The use of children, especially girls, by Boko Haram as “suicide” bombers has increased sharply in Nigeria and Cameroon in recent months, according to UNICEF estimates. And some charges are detonated by remote control.

One day, when they were on the run with her captors, Cameroonian soldiers managed to catch them.

“The soldiers sent the men to prison, and I was taken to the Minawao refugee camp,” says Fati.

This was in October 2015, more than 13 months after she was abducted by Boko Haram.

In Minawao camp, Fati was placed in a foster family, and is seen daily by UNICEF-supported social workers, employed by a local NGO.

“They visit me all the time, and encourage me in my life at the camp,” she says. They also provide clothes when she needs them during the cold season, and through UNICEF, her foster family is giving food supplies and kitchen items.
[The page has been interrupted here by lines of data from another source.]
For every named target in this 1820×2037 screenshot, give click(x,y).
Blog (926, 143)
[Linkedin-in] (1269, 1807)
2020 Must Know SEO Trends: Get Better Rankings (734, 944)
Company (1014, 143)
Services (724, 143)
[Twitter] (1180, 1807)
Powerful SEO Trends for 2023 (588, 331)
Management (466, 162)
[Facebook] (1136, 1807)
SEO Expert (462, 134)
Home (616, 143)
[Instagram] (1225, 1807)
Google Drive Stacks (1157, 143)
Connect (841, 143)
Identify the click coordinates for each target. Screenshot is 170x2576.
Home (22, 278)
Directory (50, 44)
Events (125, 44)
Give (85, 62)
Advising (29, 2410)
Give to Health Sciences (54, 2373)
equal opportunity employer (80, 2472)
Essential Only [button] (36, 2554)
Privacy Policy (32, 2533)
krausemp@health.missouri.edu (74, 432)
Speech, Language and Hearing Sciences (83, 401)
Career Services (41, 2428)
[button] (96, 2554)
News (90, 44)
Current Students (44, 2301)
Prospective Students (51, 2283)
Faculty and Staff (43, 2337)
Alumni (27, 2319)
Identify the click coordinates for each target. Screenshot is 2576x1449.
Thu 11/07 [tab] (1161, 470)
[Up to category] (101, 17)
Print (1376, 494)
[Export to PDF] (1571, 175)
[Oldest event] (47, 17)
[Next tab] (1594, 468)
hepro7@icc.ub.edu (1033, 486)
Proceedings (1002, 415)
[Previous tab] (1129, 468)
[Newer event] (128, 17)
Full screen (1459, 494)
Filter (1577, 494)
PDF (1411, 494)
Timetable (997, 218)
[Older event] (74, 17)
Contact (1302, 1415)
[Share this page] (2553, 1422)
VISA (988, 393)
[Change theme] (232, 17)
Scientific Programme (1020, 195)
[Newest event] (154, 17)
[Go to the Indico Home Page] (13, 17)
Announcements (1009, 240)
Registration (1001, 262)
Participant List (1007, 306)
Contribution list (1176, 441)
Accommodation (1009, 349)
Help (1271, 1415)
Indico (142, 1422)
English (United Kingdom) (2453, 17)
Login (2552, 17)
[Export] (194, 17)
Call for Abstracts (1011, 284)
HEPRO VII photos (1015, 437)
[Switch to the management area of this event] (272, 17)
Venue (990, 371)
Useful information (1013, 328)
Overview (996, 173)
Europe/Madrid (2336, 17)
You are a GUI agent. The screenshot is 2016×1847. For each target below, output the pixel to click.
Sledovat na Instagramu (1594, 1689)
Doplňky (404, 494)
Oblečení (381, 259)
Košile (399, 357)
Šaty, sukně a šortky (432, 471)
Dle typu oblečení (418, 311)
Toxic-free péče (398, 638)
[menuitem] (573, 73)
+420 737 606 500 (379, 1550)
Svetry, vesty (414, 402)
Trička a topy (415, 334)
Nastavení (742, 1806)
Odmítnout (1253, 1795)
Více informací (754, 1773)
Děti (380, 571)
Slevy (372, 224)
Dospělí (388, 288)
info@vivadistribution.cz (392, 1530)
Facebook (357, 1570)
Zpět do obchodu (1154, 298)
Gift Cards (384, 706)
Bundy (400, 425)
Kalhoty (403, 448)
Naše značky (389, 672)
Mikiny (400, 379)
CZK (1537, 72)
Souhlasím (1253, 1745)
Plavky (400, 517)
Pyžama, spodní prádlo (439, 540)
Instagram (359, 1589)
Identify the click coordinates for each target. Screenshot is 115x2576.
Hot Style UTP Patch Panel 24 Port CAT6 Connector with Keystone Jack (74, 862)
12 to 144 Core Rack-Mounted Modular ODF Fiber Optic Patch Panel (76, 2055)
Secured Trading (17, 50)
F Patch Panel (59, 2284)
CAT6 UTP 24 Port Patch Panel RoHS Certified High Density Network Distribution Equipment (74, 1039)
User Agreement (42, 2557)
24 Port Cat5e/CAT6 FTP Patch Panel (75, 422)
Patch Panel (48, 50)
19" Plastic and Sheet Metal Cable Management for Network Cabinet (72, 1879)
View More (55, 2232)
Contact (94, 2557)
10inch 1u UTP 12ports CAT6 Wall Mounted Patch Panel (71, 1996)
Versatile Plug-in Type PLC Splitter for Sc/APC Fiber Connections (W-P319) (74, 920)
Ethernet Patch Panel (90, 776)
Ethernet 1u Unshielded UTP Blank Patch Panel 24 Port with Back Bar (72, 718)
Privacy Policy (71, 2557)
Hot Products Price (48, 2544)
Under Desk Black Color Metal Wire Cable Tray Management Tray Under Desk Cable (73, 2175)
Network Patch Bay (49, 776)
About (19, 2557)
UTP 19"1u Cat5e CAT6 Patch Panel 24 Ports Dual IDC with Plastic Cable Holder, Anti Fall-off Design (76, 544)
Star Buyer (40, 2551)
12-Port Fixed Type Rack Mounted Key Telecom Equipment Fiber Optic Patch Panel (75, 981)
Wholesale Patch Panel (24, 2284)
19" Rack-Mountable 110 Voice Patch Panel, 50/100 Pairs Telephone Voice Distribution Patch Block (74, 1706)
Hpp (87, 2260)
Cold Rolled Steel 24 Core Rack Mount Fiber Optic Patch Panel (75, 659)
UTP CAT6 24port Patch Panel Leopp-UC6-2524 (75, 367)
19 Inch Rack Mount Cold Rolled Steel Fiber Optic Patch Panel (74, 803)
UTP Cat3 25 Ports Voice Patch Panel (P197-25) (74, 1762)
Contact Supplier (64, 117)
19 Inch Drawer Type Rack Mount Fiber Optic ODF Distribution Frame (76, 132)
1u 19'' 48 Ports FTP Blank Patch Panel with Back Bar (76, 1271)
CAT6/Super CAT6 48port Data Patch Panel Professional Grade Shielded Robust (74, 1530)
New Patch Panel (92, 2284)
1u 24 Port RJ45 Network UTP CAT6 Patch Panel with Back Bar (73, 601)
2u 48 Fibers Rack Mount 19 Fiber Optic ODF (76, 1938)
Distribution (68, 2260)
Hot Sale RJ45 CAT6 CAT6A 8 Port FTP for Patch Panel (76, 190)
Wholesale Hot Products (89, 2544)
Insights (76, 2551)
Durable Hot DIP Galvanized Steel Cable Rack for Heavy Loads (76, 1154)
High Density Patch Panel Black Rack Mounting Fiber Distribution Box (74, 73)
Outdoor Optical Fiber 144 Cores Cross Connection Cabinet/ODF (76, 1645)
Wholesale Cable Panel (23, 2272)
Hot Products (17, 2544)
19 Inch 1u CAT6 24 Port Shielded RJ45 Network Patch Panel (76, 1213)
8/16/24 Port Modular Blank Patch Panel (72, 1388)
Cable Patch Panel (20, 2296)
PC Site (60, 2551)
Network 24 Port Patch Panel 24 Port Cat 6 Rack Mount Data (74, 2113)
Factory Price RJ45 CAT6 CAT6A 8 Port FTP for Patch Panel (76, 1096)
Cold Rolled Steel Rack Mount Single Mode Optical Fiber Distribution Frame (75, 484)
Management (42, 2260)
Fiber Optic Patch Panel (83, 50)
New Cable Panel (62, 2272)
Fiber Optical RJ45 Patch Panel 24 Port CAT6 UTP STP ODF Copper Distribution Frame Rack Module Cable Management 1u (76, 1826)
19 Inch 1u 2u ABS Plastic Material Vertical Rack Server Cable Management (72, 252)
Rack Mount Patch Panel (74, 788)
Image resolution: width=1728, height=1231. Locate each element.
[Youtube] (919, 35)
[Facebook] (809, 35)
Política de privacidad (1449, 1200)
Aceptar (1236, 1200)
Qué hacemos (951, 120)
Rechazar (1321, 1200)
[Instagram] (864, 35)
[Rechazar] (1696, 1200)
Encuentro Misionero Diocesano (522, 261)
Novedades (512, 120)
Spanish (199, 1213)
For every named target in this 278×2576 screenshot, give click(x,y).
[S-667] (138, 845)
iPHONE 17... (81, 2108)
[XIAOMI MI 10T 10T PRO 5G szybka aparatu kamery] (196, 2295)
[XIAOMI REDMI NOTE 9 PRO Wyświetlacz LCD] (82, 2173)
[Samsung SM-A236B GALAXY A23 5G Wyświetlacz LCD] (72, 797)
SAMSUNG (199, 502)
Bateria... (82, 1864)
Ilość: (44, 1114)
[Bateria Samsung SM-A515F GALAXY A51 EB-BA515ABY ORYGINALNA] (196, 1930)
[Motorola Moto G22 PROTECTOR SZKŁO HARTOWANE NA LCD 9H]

One day, thanks to a camp resident from her village, and with support from UNICEF partner, Fati was able to connect with her mother Mariam, and spoke with her on mobile phone. A few days later, they were reunited in Camp Minawao.

Fati carries her younger sister, who was only a baby when she saw her last. They seem inseparable, and as soon as Fati puts her down, her sister starts to cry. Fati’s mom Mariam is eager to take Fati back home.

“The rest of the children are there without me,” says Mariam. And they are all alone.

Fati at the Minawao refugee camp in Northern Cameroon. She was abducted by Boko Haram and spent thirteen months in captivity.
Fati at the Minawao refugee camp in Northern Cameroon. She was abducted by Boko Haram and spent thirteen months in captivity.
©UNICEF/UN015786/Prinsloo

"My father became sick when I was away, and died,” says Fati, tears streaming down her face.
“I will never see him again.” She clutches at the gold armbands she is wearing, a gift from her mother. “I never removed them, they always stayed on.”